Over-subscribed voluntary-aided and foundation schools, which control their own admissions, are able to select pupils who will do well in exams.

In a study of 2,862 secondary schools, Anne West and Dabney Ingram, of the London School of Economics’ centre for educational research, found that 96 per cent used admissions criteria relating to siblings. Distance was used by 86 per cent, socialmedical need by 73 per cent and catchment area by 61 per cent.

However, schools used a wide range of criteria to decide who to admit if there were more applicants than places. Some of these have “the potential to be used to enable schools to select students who are likely to be easier to teach”, said the researchers.

These criteria include aptitude or ability in a subject, used by 3 per cent of schools overall. Others used student interview (2 per cent) or parental interview (2 per cent).

However, voluntary-aided and foundation schools were almost 30 times more likely to admit gifted children when faced with difficult decisions over admissions - 9 per cent compared with 0.3 per cent of community schools.

The study also found evidence that “some schools used interviews to establish that the attitudes and values of the students parents were in accord with those of the school, so allowing certain students to be ‘selected in’ and certain to be ‘selected out’.”

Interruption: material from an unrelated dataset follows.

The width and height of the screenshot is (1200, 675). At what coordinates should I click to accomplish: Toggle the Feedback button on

Foundation schools - the former grant-maintained sector - were also less likely to consider a child’s medical or social needs - 52 per cent, compared with 80 per cent of community secondaries.

Only 15 per cent of voluntary-aided and foundation schools took account of special needs, compared with 48 per cent of those run by local authorities.

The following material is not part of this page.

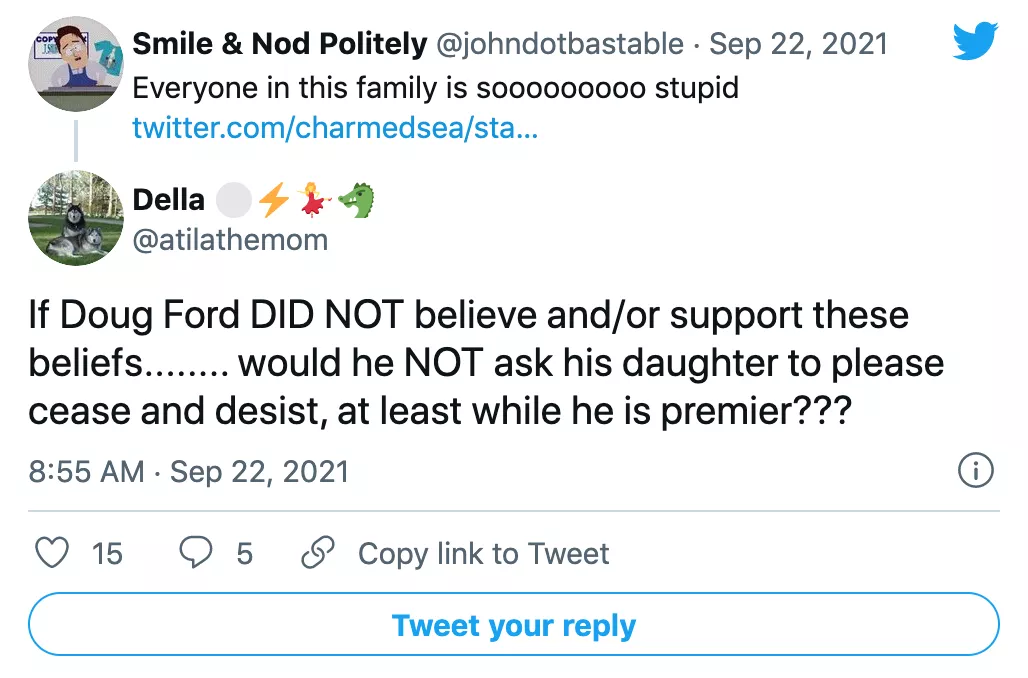The width and height of the screenshot is (1028, 678).
Task: Click the dancing woman emoji
Action: pyautogui.click(x=313, y=201)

Researchers also found some schools were using criteria which could contravene legislation such as the 1976 Race Relations Act. While only 5 per cent of community schools chose the children of employees, the figure for voluntary aided or foundation schools was 20 per cent.

The report said that in some schools “admissions criteria appear to be used in such a way that students admitted to the school are higher attaining and thus likely to perform well in public exams, so enhancing the school’s league-table position.”

The study concluded that all admissions should be run by a “body with no vested interest in the outcome such as the local education authority”. This would ensure that one group of students did not benefit over another.